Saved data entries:
╭──

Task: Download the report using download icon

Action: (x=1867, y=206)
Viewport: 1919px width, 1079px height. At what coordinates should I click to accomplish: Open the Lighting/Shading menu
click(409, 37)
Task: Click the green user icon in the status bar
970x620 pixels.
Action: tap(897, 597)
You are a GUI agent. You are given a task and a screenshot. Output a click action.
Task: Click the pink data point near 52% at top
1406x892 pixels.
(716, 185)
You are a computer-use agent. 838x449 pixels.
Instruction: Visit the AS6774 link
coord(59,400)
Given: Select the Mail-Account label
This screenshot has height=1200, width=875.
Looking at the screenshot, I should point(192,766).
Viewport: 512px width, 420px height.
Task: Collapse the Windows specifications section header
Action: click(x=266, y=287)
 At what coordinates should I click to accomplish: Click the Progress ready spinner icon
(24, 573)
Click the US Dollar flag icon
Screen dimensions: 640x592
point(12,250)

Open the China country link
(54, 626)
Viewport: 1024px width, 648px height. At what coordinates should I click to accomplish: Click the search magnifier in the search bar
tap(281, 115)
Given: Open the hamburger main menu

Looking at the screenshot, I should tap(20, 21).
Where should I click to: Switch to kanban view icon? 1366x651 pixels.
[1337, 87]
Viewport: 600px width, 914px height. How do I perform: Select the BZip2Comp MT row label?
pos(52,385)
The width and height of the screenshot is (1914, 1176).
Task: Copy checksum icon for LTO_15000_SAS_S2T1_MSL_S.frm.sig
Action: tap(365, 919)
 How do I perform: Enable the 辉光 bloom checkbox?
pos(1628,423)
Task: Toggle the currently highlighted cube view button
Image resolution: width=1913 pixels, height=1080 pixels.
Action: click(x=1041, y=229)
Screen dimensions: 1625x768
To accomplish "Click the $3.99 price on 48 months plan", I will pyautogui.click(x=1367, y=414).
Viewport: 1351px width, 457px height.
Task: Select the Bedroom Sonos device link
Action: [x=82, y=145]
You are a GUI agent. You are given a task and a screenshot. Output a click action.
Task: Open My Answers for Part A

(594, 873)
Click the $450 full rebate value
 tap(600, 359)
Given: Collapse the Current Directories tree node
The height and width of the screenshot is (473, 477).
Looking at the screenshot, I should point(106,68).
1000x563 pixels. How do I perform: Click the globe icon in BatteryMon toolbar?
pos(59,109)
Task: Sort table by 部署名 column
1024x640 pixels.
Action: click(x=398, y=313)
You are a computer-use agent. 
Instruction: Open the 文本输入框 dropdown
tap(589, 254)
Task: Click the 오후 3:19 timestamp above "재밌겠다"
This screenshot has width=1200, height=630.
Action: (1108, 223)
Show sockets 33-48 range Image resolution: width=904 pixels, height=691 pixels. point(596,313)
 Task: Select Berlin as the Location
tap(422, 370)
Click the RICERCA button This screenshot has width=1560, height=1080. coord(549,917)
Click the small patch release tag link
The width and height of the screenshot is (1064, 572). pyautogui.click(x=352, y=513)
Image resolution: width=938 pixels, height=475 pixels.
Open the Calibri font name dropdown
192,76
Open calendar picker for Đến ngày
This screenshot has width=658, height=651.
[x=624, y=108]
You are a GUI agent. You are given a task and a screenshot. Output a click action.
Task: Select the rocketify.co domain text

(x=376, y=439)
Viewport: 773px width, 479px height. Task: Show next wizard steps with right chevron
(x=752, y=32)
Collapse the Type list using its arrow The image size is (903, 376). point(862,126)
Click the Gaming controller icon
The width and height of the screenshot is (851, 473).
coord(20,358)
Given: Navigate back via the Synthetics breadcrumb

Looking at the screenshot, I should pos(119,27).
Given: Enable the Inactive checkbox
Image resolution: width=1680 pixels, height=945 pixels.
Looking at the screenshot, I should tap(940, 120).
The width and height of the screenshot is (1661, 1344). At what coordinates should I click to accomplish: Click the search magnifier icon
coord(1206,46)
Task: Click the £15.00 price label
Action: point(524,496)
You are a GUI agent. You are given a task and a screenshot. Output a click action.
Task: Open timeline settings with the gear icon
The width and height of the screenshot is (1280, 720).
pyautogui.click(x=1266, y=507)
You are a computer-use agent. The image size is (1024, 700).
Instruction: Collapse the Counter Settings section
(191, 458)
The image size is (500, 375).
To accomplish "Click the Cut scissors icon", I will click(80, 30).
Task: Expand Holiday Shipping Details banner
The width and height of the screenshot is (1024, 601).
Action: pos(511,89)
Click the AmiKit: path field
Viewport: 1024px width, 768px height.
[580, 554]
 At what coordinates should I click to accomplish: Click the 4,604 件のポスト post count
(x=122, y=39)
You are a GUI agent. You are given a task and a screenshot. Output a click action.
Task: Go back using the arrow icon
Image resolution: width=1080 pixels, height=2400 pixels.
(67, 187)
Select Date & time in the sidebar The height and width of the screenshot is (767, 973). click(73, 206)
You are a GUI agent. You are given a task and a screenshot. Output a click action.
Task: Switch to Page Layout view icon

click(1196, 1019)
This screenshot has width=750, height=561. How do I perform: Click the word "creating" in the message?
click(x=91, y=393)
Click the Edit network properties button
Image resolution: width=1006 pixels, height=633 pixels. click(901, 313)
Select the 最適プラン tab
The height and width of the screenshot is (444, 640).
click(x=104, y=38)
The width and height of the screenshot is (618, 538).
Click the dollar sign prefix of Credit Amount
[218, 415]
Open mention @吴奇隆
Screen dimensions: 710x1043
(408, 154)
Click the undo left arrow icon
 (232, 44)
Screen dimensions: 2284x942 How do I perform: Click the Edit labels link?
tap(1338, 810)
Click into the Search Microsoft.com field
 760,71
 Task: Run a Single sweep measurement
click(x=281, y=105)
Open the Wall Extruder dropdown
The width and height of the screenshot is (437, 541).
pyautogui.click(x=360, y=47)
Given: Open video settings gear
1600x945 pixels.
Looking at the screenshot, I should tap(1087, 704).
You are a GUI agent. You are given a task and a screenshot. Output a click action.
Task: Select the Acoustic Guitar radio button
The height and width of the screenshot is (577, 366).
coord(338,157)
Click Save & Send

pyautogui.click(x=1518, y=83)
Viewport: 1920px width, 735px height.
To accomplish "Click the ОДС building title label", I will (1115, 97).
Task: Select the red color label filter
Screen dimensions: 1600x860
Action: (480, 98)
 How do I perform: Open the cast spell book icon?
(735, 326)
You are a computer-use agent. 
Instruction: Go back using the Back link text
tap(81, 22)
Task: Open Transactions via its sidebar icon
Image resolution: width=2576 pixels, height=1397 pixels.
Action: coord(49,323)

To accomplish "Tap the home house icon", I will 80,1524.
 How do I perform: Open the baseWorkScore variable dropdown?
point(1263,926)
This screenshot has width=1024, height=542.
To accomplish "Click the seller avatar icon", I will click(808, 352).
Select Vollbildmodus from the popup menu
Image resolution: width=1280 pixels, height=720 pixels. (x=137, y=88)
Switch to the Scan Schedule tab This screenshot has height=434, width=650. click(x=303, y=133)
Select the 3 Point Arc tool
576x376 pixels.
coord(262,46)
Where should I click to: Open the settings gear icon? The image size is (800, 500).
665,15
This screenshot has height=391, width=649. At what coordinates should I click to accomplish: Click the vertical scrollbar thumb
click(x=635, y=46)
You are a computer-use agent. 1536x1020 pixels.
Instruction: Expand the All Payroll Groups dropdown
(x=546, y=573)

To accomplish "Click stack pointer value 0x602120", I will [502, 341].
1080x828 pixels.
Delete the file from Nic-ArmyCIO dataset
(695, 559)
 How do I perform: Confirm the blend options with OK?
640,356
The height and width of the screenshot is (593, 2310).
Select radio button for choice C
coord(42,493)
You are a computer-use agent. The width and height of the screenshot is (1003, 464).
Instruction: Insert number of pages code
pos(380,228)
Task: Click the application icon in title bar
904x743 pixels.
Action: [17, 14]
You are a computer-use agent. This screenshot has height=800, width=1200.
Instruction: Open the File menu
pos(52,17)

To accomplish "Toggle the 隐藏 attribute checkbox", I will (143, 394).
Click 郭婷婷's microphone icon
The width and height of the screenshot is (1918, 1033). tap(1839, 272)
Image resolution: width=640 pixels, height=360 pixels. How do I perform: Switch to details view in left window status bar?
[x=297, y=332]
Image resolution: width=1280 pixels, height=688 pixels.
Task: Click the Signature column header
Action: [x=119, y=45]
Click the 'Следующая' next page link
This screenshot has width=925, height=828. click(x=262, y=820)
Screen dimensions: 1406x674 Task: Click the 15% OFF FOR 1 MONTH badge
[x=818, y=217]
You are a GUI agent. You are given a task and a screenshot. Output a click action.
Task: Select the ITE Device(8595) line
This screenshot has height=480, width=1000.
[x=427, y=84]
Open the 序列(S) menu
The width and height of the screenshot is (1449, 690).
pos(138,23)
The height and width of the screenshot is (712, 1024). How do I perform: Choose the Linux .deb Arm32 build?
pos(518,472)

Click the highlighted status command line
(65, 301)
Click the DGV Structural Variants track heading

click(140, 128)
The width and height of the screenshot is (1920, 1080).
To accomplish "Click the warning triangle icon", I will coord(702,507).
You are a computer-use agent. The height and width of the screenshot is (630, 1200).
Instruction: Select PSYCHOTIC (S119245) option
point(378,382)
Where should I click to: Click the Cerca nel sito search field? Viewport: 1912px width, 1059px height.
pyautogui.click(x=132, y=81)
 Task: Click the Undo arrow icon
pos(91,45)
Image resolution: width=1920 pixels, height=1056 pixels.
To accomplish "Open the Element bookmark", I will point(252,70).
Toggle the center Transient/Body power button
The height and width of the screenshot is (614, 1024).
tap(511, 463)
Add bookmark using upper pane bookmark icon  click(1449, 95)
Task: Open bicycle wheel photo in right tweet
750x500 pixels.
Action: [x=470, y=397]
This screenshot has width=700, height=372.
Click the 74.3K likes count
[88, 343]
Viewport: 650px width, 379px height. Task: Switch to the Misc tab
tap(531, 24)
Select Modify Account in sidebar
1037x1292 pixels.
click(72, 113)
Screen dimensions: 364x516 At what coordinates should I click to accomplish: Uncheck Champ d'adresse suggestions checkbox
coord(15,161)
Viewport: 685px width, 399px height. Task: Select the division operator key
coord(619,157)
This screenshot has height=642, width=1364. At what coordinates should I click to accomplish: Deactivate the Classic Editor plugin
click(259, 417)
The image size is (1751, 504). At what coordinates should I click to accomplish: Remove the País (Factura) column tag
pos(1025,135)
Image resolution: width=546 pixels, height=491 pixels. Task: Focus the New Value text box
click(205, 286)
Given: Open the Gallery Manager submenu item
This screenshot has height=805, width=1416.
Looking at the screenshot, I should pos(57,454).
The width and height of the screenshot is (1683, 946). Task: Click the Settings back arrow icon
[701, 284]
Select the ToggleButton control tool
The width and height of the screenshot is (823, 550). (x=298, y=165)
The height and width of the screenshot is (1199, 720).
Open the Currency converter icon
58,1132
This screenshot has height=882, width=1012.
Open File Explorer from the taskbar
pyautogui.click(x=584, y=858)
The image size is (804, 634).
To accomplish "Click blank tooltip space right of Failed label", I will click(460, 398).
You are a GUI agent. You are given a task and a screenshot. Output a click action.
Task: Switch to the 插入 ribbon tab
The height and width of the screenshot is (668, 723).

╰──

> [Work item]: Find "Image resolution: width=1920" in the entries above and copy that whole line exactly, then each line after it through the line that contains "Task: Open bicycle wheel photo in right tweet".

> [Answer for this exercise]:
Image resolution: width=1920 pixels, height=1056 pixels.
To accomplish "Open the Element bookmark", I will point(252,70).
Toggle the center Transient/Body power button
The height and width of the screenshot is (614, 1024).
tap(511, 463)
Add bookmark using upper pane bookmark icon  click(1449, 95)
Task: Open bicycle wheel photo in right tweet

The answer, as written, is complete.